Mazzeo Bill to Supersede Outdated Bureaucratic EMS Protocols, Help Save Lives Gains Assembly Panel Approval
Mazzeo Bill to Supersede Outdated Bureaucratic EMS Protocols, Help Save Lives Gains Assembly Panel Approval
(TRENTON) – Legislation sponsored by Assemblyman Vince Mazzeo (D-Atlantic) to supersede overbearing local EMS protocols mired in bureaucratic red tape that are putting the well-being of New Jersey residents in danger was approved Monday by the Assembly Health & Senior Services Committee.
The bill’s (A-4467) two-pronged approach would allow first responders to more quickly deploy additional doses of naloxone – the life-saving anti-overdose medication – without an additional and unnecessary approval of their EMS Director and allow first responder departments to use any FDA-approved naloxone product, regardless of dosage.
Current protocols coming from the New Jersey Office of Emergency Medical Services (OEMS) mandate that first responders – including EMT’s and Firefighters – can only give one dose of naloxone, and if the patient is not revived, attempt to call their EMS Director for approval of additional doses. The same protocols also limit first responders’ access to varying naloxone products, including the name brand NARCAN® nasal spray because of the higher dosage in the new products.
Mazzeo noted only EMT and fire departments are under this direction, while police departments and even civilians are free from these restrictions.
“First responders shouldn’t have to pick up a phone to ask permission to save someone’s life,” said Mazzeo, the legislation’s prime sponsor. “Naloxone is proven to save lives time and again. Studies have shown that patients can’t overdose on it. The question, then, is why is the state standing in the way of first responders’ ability to save lives?”
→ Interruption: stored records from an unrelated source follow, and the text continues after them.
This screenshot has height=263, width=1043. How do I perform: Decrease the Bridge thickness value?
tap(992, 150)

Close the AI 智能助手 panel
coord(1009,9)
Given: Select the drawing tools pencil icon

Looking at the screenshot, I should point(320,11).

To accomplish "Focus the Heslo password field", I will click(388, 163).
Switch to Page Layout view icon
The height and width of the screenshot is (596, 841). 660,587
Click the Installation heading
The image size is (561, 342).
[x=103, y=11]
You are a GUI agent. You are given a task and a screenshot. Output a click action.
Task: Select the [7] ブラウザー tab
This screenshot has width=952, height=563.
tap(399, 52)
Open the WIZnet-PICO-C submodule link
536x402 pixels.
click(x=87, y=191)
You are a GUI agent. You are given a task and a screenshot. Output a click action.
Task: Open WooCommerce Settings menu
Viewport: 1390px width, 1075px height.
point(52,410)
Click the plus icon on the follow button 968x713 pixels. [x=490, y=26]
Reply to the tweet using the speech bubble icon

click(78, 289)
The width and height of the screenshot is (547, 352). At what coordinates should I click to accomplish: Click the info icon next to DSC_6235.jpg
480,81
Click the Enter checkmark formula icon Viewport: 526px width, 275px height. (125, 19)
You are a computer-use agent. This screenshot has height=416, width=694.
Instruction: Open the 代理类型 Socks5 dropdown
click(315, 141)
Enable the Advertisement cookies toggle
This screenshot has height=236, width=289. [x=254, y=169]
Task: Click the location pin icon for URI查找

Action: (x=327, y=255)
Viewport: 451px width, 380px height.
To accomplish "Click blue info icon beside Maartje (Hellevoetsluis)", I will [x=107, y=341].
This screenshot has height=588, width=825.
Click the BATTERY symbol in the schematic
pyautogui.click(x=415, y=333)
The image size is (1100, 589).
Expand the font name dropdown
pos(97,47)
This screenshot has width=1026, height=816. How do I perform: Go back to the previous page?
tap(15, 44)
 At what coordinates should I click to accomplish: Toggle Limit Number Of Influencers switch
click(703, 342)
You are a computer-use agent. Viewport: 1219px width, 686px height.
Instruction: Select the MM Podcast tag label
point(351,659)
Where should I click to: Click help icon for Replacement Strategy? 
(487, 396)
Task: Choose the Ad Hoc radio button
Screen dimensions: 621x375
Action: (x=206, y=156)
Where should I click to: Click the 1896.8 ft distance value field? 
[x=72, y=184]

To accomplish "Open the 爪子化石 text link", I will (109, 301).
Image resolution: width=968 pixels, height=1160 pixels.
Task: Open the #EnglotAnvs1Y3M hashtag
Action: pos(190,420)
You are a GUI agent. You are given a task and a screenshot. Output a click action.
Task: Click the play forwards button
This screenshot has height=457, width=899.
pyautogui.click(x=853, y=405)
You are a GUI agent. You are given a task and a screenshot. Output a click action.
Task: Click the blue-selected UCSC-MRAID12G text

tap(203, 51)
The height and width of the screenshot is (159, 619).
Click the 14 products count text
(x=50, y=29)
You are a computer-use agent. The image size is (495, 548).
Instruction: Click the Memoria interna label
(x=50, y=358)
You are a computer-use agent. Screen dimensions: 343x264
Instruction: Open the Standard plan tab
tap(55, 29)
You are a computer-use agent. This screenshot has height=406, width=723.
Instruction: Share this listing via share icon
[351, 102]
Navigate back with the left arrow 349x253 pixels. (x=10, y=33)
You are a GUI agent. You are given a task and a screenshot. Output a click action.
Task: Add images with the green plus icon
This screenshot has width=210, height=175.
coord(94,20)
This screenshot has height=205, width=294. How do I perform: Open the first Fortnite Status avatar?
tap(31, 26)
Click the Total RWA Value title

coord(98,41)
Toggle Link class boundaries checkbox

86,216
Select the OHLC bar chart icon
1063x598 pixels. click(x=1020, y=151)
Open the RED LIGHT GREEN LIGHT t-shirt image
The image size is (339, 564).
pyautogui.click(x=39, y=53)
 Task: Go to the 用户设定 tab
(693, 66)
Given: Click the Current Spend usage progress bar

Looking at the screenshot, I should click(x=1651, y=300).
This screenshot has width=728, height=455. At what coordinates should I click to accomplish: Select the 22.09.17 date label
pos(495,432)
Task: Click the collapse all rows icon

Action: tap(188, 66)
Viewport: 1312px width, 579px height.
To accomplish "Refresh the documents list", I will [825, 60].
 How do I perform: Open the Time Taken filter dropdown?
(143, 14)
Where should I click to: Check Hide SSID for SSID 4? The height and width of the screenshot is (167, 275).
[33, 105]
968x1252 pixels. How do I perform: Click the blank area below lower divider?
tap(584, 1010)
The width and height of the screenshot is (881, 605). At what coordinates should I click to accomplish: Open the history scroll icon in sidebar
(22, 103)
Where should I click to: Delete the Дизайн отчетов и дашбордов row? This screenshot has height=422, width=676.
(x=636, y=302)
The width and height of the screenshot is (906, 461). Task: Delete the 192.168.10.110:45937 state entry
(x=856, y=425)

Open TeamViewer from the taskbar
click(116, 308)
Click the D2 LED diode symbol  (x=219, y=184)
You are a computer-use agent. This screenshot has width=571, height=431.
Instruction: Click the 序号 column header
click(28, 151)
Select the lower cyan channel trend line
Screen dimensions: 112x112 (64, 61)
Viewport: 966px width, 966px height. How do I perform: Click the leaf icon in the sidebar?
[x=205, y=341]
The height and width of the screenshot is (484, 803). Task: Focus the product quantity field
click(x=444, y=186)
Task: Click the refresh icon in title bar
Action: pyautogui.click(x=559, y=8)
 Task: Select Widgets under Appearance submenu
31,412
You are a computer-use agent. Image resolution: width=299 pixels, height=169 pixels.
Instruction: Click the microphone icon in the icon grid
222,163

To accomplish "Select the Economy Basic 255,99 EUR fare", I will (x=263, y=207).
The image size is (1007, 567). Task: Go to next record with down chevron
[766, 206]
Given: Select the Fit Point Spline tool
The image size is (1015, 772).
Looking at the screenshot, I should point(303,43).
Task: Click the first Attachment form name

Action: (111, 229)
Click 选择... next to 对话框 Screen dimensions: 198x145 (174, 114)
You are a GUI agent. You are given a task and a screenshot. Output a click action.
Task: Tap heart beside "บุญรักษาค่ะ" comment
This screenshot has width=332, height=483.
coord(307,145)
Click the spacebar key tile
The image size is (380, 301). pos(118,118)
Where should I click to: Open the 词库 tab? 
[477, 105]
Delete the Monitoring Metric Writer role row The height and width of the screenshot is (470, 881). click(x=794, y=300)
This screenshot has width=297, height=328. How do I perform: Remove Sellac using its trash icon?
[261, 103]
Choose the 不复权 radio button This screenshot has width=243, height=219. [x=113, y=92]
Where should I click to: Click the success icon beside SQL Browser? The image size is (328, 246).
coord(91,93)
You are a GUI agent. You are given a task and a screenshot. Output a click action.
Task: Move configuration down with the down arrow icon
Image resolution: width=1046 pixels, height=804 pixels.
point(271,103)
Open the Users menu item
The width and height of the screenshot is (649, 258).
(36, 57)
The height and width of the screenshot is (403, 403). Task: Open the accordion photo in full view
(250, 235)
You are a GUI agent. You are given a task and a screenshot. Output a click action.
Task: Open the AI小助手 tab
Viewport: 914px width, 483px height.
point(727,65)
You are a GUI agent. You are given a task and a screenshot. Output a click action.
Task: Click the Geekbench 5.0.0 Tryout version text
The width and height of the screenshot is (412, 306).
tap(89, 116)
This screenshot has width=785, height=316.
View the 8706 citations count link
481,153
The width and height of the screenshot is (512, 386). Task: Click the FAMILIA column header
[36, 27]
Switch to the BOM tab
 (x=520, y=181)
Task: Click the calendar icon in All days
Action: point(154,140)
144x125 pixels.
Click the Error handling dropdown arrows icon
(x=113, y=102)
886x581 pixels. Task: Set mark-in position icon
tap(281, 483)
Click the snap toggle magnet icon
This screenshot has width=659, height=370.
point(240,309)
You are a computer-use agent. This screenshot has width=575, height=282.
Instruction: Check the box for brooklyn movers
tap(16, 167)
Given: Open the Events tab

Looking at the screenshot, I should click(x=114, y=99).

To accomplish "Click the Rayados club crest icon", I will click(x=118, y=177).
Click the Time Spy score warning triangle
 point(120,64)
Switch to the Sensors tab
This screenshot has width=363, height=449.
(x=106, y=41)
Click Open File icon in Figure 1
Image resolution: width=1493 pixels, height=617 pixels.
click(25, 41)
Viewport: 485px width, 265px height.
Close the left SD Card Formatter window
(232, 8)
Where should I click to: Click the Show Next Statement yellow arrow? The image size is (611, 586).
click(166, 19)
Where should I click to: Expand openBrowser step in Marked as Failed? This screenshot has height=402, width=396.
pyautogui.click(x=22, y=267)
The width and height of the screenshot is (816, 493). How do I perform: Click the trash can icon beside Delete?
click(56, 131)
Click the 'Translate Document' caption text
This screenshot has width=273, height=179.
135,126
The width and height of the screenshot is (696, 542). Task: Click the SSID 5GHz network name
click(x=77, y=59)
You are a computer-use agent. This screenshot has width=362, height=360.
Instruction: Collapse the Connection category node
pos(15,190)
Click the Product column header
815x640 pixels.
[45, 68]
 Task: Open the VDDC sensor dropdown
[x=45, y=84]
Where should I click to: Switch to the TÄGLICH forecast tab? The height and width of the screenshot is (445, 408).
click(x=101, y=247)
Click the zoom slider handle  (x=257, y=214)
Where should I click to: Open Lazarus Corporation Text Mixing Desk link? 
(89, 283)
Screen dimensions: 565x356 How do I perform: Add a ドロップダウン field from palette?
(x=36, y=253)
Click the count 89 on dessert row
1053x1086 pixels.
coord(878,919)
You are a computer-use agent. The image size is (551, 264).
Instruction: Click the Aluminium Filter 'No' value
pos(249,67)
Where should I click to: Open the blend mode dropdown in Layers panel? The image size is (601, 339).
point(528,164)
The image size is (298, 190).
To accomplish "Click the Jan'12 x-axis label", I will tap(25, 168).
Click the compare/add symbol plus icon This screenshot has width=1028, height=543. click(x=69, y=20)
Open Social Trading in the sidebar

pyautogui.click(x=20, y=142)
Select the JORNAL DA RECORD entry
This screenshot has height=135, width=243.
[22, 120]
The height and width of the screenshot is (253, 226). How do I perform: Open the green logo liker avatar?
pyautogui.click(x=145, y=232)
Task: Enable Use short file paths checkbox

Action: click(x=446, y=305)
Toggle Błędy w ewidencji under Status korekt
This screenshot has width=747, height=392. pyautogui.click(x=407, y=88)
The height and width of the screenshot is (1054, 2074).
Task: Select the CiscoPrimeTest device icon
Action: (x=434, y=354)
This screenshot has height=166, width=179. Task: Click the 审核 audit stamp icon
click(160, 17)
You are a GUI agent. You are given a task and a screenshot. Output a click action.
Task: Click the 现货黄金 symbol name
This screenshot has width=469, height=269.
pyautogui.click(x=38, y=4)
Buena Vista Township Committeeman John Armato of Atlantic County, a 40-year volunteer firefighter, former EMT and current certified recovery coach, worked with Mazzeo’s office in crafting the bill.
“I’ve been on the front lines of the opioid and heroin epidemic and I’ve personally sat for minutes that felt like lifetimes awaiting instructions from an EMS Director instead of doing what my training tells me to do – save lives,” said Armato. “The difference between reviving someone after two minutes and after 10 minutes could mean someone’s life or lifelong mental incapacitation. I’m grateful for Assemblyman Mazzeo’s forward-thinking leadership on this important issue.”
Besides the dreaded phone call for authorization, OEMS is also limiting the market by only allowing first responder departments to purchase 2mg versions of naloxone. Products like the NARCAN® Nasal Spray, a 4mg product and one of the cheapest products on the market, is not allowed to be purchased by departments overseen by OEMS.
“This isn’t about one company or one product,” added Mazzeo. “With the introduction of synthetic opioids like Fentanyl – a drug 50 to 100 times more powerful than morphine – blended with traditional heroin on the street, first responders need the stronger dose to revive someone. Any company switching to a 4mg dose will be left out by the state. It’s simply counterproductive to our mission of saving lives.”
In the “traditional” dose of 2mg naloxone, the patient only actually absorbs 0.4mg. In new products such as NARCAN® Nasal Spray, the dose is 4mg with 2mg actually being absorbed. In many case, the higher dose negates the need for additional doses. Likewise, in October 2016, two advisory panels convened by the FDA voted to recommend an increase of the minimum naloxone dose to 2mg absorption.
Dr. Ken Lavelle, MD, FACEP, NR-P, BC-EMS, a Board Certified Emergency Medicine and Board Certified EMS Physician, oversees over 40 EMS and fire departments in New Jersey as their Medical Director. Despite the fact that he is personally issuing these OEMS protocols to his departments and is in charge of approving the additional doses for EMTs, he testified this morning in support of Mazzeo’s legislation, in direct contradiction to the protocols he has issued.
“My agencies cover one million people and respond to 170,000 calls per year. Police and even civilians can deploy naloxone in a way that my EMTs and firefighters can’t. The state is leaving first responders with one hand tied behind their back and in the end it will cost someone their life. This epidemic is fast moving. Opioids, heroin and synthetic opioids are more powerful than ever. EMTs across the state need access to the best products available at the cheapest cost. That’s why I’m supporting this important legislation.”
The measure now awaits final consideration by the full Assembly.